Evan Charles and Dan Pickett founded Launch Academy to help build the tech community in Boston, and their immersive and intentional approach to learning has resulted in a high-quality, full-service bootcamp. We sat down with Evan & Dan to learn about the "Secret Sauce" in their admissions process, their commitment to outreach in underrepresented communities (woo!), and how they connect their aspiring software engineers with great employers.
How did you get into the coding bootcamp industry?

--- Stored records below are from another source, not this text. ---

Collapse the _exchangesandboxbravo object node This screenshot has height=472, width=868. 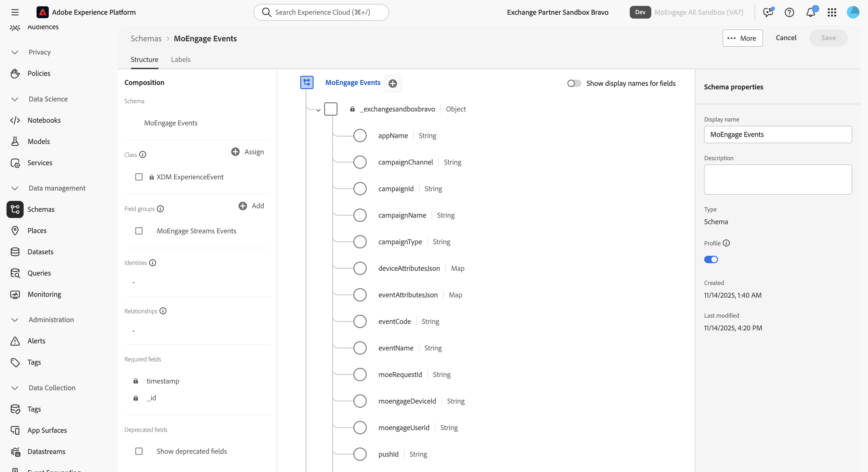click(318, 110)
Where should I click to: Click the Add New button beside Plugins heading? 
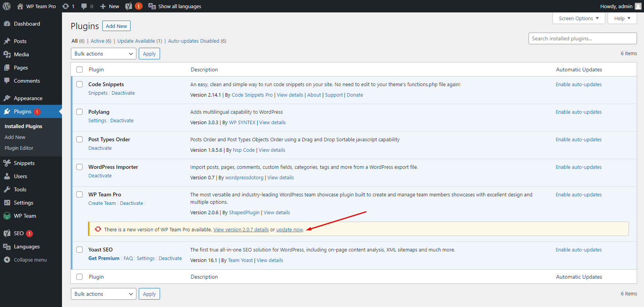116,26
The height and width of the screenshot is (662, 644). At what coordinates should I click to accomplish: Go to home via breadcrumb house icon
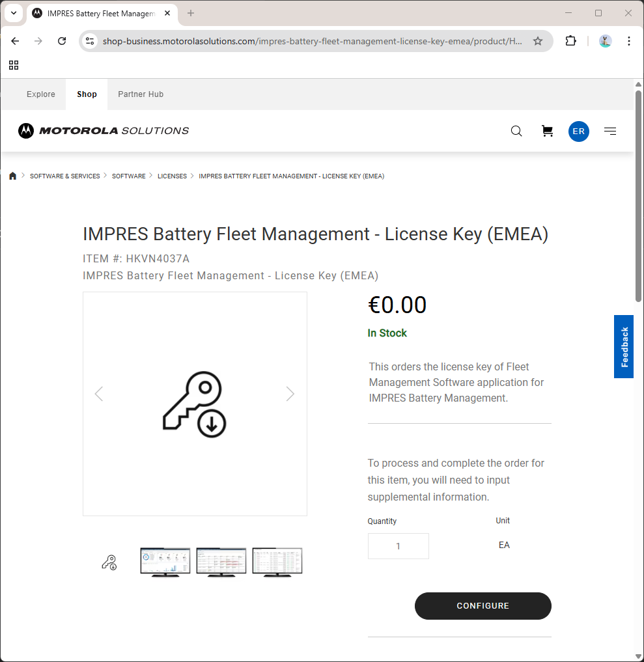pyautogui.click(x=13, y=176)
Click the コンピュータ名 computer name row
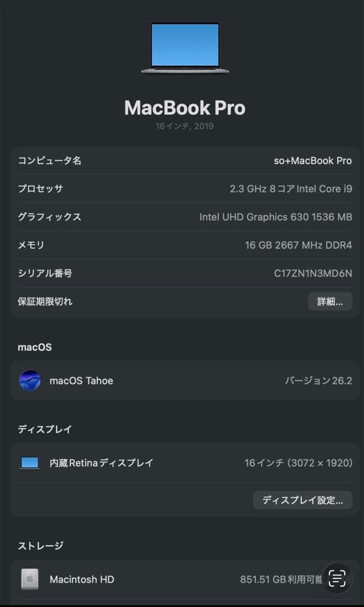 182,161
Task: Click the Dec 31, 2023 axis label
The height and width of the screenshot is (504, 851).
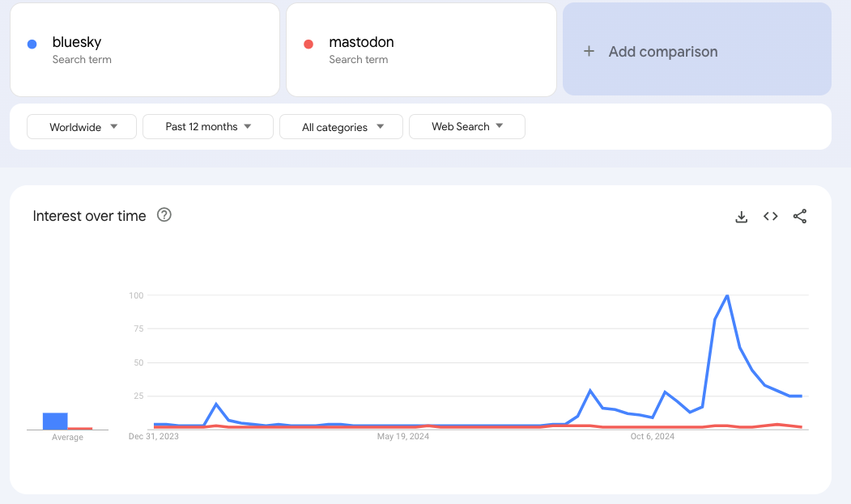Action: tap(154, 437)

Evan: After coming out of school, I spent 10 years in high finance in LBO’s and ownership stakes in businesses with “hair” on them. Although it was fast paced and exciting, I was never able to rest my head on my pillow at night and feel like I had actually helped anybody do anything other than make money. So I decided to change course and started a promotional product company from which I used the funds via a successful exit to finance a company that actually helped people. While building this new company in the medical field I found out that I could satiate my desire to build something and help people at the same time. While doing so, I found myself now feelling fullfilled when I put my head on my pillow. After a successful exit in this business, I pondered my next chapter by considering the key variable I’d like to have within my next venture. From past learnings, I knew I wanted to build something that helped people. I also added a new wrinkle by including my passion for technology into list. In February 2012 I was sitting at a Starbucks at Harvard Square- this was a week after Shereef Bishay started Dev Bootcamp as a bet with a friend and I thought, ‘hey, I’d like to learn how to program’ and since I love technology- this would be a great way to enter the development industry. 30 seconds later, I thought, “actually, I’ll just start a program and make it the best.” The original bootcamp model allowed me to marry up my interest in building something, helping people and building relationships within the developer industry. Launch Academy was conceptually born. I’ll let Dan pick up the story of how we met.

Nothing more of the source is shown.